**What you are asked to do:**
After locating the line that contains "The image size is (295, 269).", output that line and each one following it, exactly, to the end of the entries. No pictures.

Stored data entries
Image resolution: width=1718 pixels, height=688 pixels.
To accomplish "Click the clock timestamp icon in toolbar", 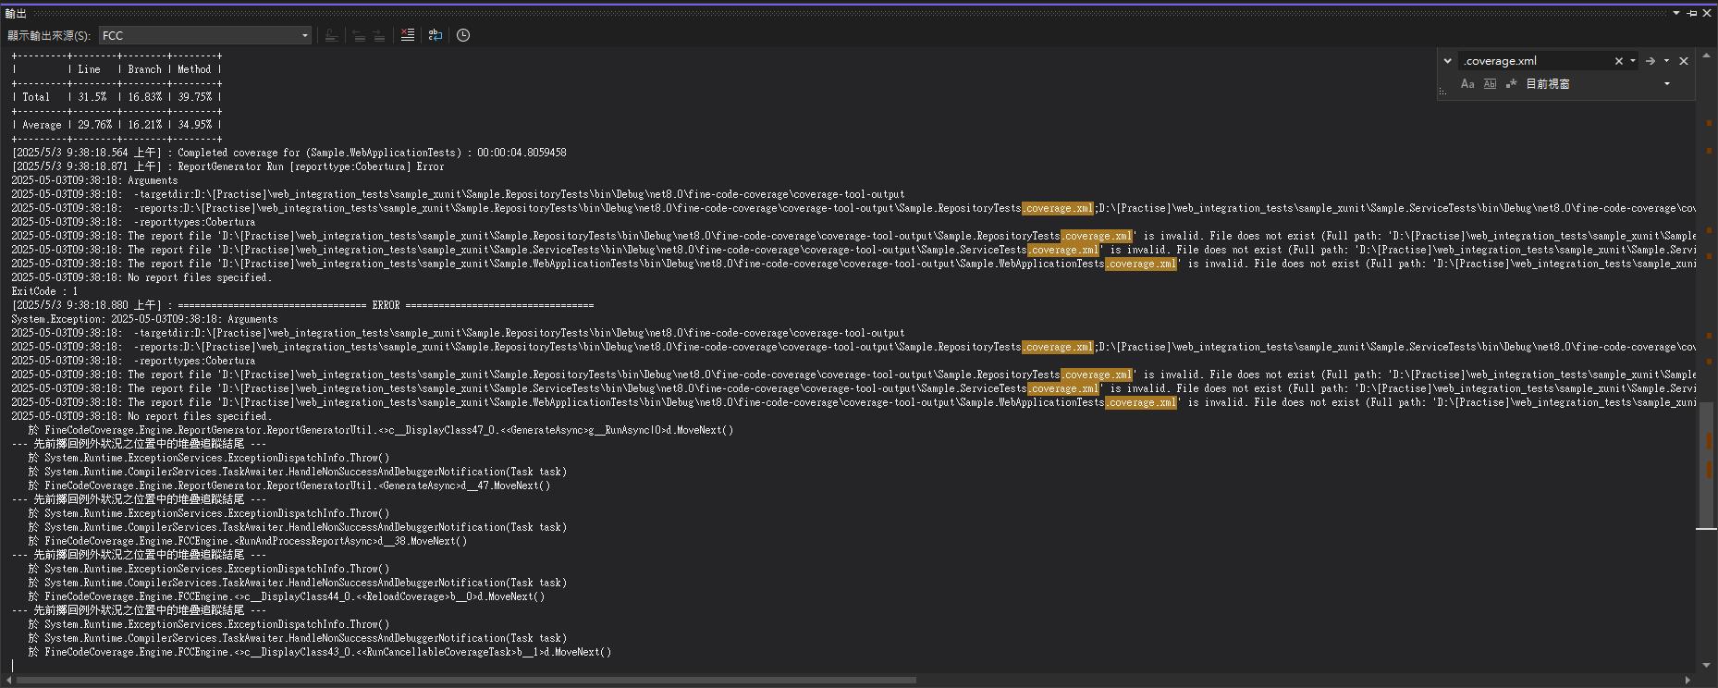I will pos(463,35).
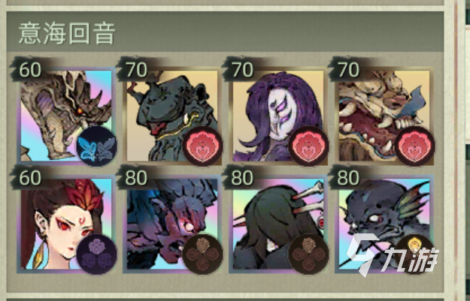This screenshot has width=470, height=301.
Task: Click brown four-petal badge on green-haired figure
Action: click(x=309, y=254)
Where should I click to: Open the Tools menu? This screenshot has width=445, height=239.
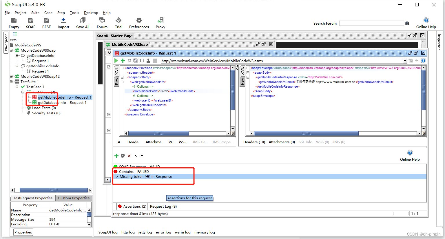click(74, 12)
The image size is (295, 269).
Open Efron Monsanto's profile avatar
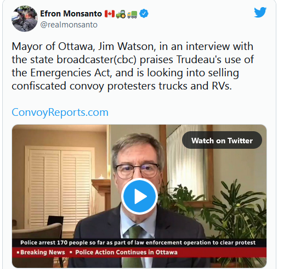(x=25, y=19)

**Solution for this task:**
The image size is (295, 269).
Open Efron Monsanto's profile avatar
(x=25, y=19)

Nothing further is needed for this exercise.